Xabier Arzalluz preguntó hace días a un grupo de incondicionales: «¿Tengo yo cara de ladrón?». Como era de esperar, le contestaron que no.
Ahí está la cosa. Los ladrones no tienen rasgos faciales específicos. Por eso hay ladrones. Si llevaran el latrocinio escrito en la cara, todo el mundo los descubriría nada más verlos, y la policía los detendría a la primera de cambio, con lo que nadie se animaría a ser ladrón, y entonces no habría ladrones, con lo que nadie podría tener tampoco cara de ladrón.
En realidad, los seguidores del presidente del PNV le hicieron un flaco favor al asegurar que no tiene cara de ladrón. Porque ésa es una de las características más típicas de los buenos ladrones, en general, y de los especialistas en el arte de la estafa, más en concreto. Un tipo con aspecto torvo y mirada huidiza es poco probable que estafe mucho. Para estafar con eficacia hay que dar impresión de buena gente.
Se quejaba de ello hace poco una vecina mía, a la que una mocita que parecía embarazada, «con una pinta estupenda», le timó 50.000 pesetas fingiendo que había sufrido un accidente con su automóvil y que tenía que alquilar una grúa y pagar un montón de cosas más. «¡Parecía tan buena chica!», se lamentaba mi vecina. Claro: si hubiera parecido una estafadora, ella no le habría dado ni un duro. Los timadores profesionales son así: tienen aire de no haber roto un plato en su vida y de ser totalmente de fiar. Son muy buenos actores, hacen su papel estupendamente y dan el pego.
Eso es lo que más me desespera de nuestra actual situación política. Si Arzalluz desprendiera un halo de angelical beatitud, si González poseyera una mirada desbordante de nobleza y un verbo suave y envolvente, y si Pujol y Matutes parecieran los campeones ex æquo de los Juegos Mediterráneos del Desinterés, entendería que hubiera mucha gente que se fiara de sus promesas y les diera su voto. Pero que lo consigan con tan pobres y manidas artes, y que lo logren una y otra vez, dice muy poco a favor de nuestra sagacidad media.

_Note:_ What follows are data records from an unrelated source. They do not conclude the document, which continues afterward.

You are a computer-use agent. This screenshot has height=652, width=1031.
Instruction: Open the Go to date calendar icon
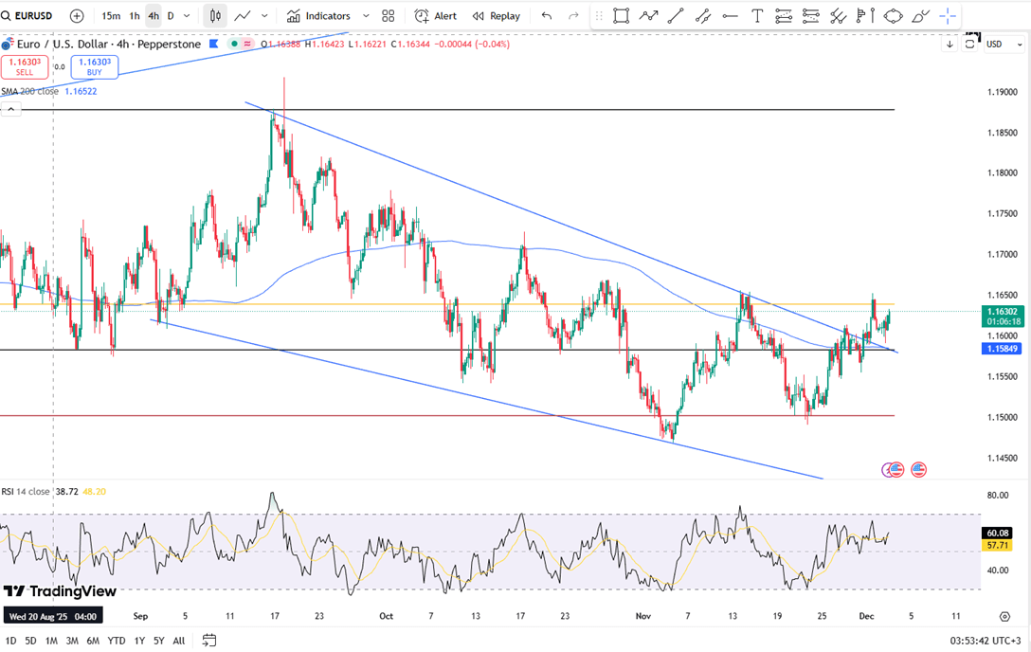[209, 641]
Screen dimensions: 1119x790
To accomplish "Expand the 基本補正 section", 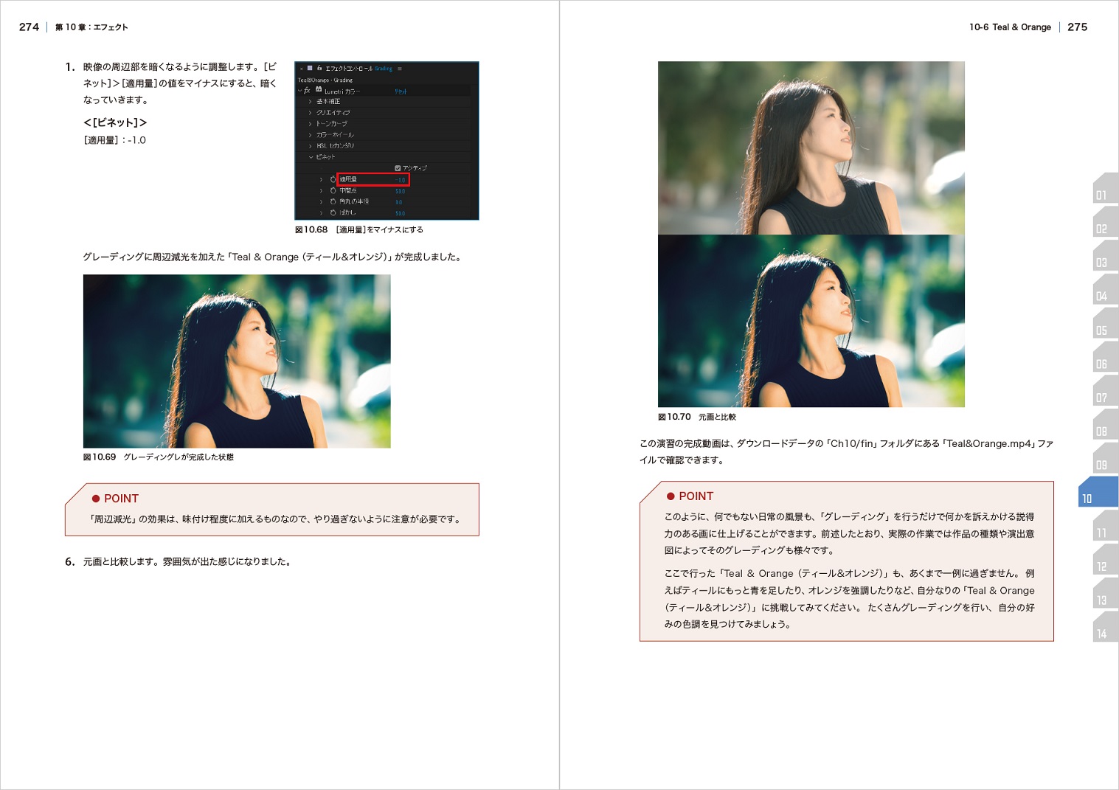I will 310,102.
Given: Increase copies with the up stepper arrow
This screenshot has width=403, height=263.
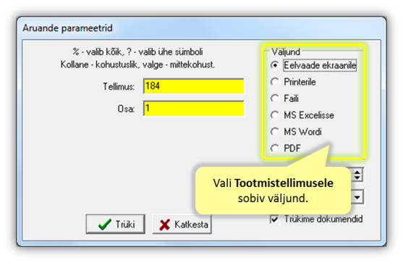Looking at the screenshot, I should tap(357, 172).
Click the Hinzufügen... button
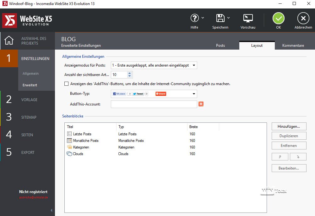The height and width of the screenshot is (216, 315). (x=289, y=127)
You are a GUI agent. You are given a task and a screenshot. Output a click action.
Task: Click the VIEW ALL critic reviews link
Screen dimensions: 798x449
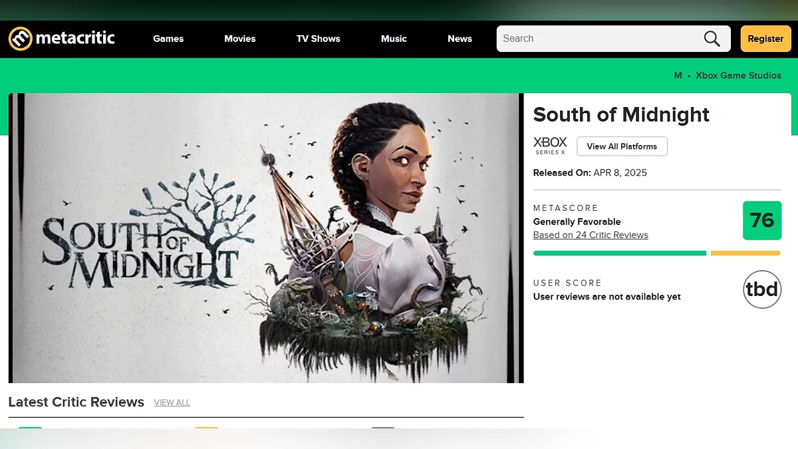(172, 402)
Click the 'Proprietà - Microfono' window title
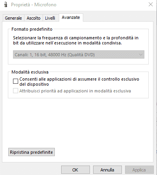The height and width of the screenshot is (175, 157). coord(34,5)
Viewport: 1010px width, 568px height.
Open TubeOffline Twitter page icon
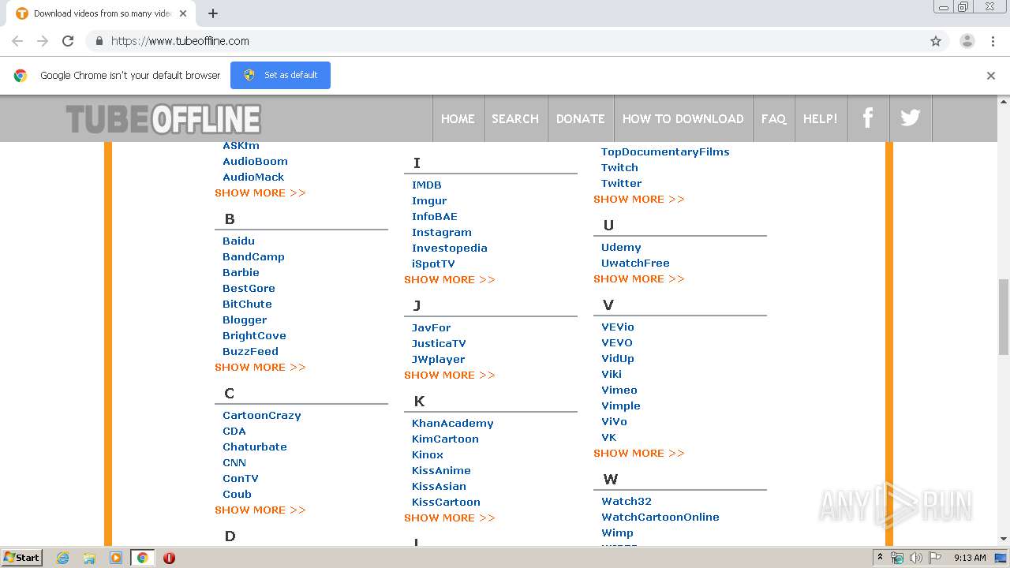point(911,118)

Afirma el proverbio árabe que, cuando alguien te engaña en una ocasión, la culpa es suya, pero que si te vuelve a engañar, la culpa es ya tuya. Me parece excesivamente bondadoso. Cuando el engaño es tan rematadamente burdo, la culpa es tuya desde el principio. Es como en el viejísimo timo de la estampita: así sea la primera vez que traten de hacértelo a ti, tienes que ser un perfecto panoli para picar.

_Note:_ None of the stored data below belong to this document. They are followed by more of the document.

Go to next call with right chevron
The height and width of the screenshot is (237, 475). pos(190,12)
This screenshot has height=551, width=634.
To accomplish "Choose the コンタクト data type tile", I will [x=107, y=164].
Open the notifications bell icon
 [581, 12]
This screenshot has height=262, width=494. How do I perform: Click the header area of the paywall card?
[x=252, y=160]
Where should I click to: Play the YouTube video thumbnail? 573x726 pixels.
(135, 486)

No; ni Xabier Arzalluz ni los otros tienen cara de ladrones. Lo que sí tienen es cara, a secas. Hay que tenerla de cemento para volver una y otra vez al mercado electoral a vender baratijas a guisa de joyas.
Pero no les culpemos a ellos. Si hay tanta gente dispuesta a seguir comprándoles sus baratijas a precio de oro, ¿por qué habrían de echar la persiana al negocio?
Javier Ortiz. El Mundo (1 de junio de 1994). Subido a "Desde Jamaica" el 6 de junio de 2011.